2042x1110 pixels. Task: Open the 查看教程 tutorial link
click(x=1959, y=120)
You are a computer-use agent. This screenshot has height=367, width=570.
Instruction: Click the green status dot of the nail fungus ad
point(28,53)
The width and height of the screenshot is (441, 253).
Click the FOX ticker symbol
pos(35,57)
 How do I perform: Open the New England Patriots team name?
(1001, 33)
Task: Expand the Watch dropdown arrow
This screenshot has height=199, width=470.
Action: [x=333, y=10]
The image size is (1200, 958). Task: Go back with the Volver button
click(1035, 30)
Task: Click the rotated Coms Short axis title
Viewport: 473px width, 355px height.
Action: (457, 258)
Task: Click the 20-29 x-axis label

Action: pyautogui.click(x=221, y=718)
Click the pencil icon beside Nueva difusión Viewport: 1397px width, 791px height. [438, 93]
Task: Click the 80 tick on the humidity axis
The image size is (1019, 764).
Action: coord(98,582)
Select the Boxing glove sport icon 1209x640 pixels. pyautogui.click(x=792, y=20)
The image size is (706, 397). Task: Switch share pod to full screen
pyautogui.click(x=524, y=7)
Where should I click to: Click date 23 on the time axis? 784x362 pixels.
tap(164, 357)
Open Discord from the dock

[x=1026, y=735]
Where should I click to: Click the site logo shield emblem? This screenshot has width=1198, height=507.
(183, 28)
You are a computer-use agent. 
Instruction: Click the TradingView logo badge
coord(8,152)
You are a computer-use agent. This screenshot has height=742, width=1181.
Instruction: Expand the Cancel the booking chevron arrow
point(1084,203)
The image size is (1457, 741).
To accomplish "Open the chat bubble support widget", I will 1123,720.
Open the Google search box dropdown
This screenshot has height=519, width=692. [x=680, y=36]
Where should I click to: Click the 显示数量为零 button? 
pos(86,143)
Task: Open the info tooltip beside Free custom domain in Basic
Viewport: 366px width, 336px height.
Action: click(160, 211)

★ ★ ★ ★ ★ ★ ★

**Stated goal**
Reproduce all lines of the entries, starting at the line that contains "Task: Click the rotated Coms Short axis title" and ending at the line that contains "Select the Boxing", with the requests included, and multiply every click coordinate in the answers by 1.85, rounding to whole numbers with halves rounded up.

**Task output**
Task: Click the rotated Coms Short axis title
Viewport: 473px width, 355px height.
Action: (845, 477)
Task: Click the 20-29 x-axis label

Action: pyautogui.click(x=409, y=1328)
Click the pencil icon beside Nueva difusión Viewport: 1397px width, 791px height. [810, 172]
Task: Click the 80 tick on the humidity axis
The image size is (1019, 764).
Action: coord(181,1077)
Select the Boxing glove sport icon 1209x640 pixels. pyautogui.click(x=1465, y=37)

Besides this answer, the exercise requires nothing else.